Discovering Communities in Continuous-Time Temporal Networks by Optimizing L-Modularity
Victor Brabant, Angela Bonifati, Rémy Cazabet
TL;DR
This work tackles dynamic community detection in continuous-time networks by introducing LAGO, a greedy optimization framework for Longitudinal Modularity on link streams. LAGO avoids time discretization, leveraging the Trimmed Communities Property to focus on active time nodes and employing a Recursive Time Module Mover with refinement and substitution strategies. Across synthetic and real datasets, LAGO demonstrates the ability to recover temporally coherent communities and provides practical guidance on which variant configurations perform best under different modularity objectives.
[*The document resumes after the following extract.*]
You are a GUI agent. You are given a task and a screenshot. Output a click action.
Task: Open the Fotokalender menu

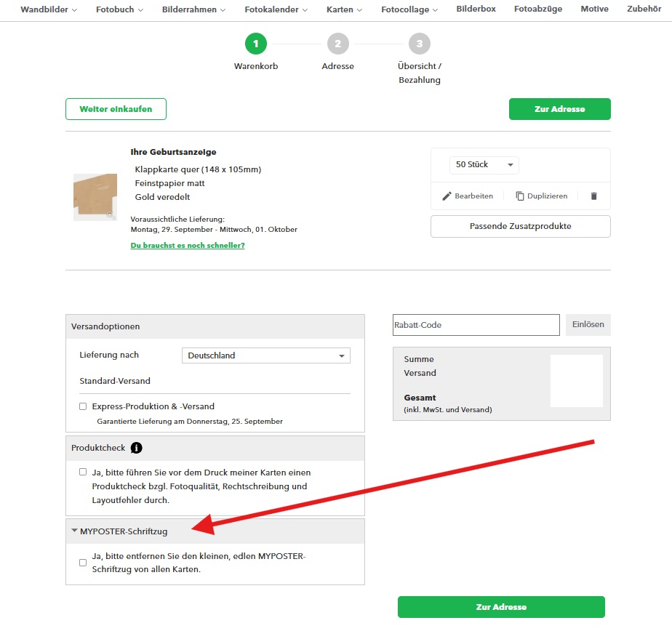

The approach is applicable beyond L-Modularity, enabling optimization of other quality functions defined over link streams, and is supported by open-source code for reproducibility.
Abstract
Community detection is a fundamental problem in network analysis, with many applications in various fields. Extending community detection to the temporal setting with exact temporal accuracy, as required by real-world dynamic data, necessitates methods specifically adapted to the temporal nature of interactions. We introduce LAGO, a novel method for uncovering dynamic communities by greedy optimization of Longitudinal Modularity, a specific adaptation of Modularity for continuous-time networks. Unlike prior approaches that rely on time discretization or assume rigid community evolution, LAGO captures the precise moments when nodes enter and exit communities. We evaluate LAGO on synthetic benchmarks and real-world datasets, demonstrating its ability to efficiently uncover temporally and topologically coherent communities.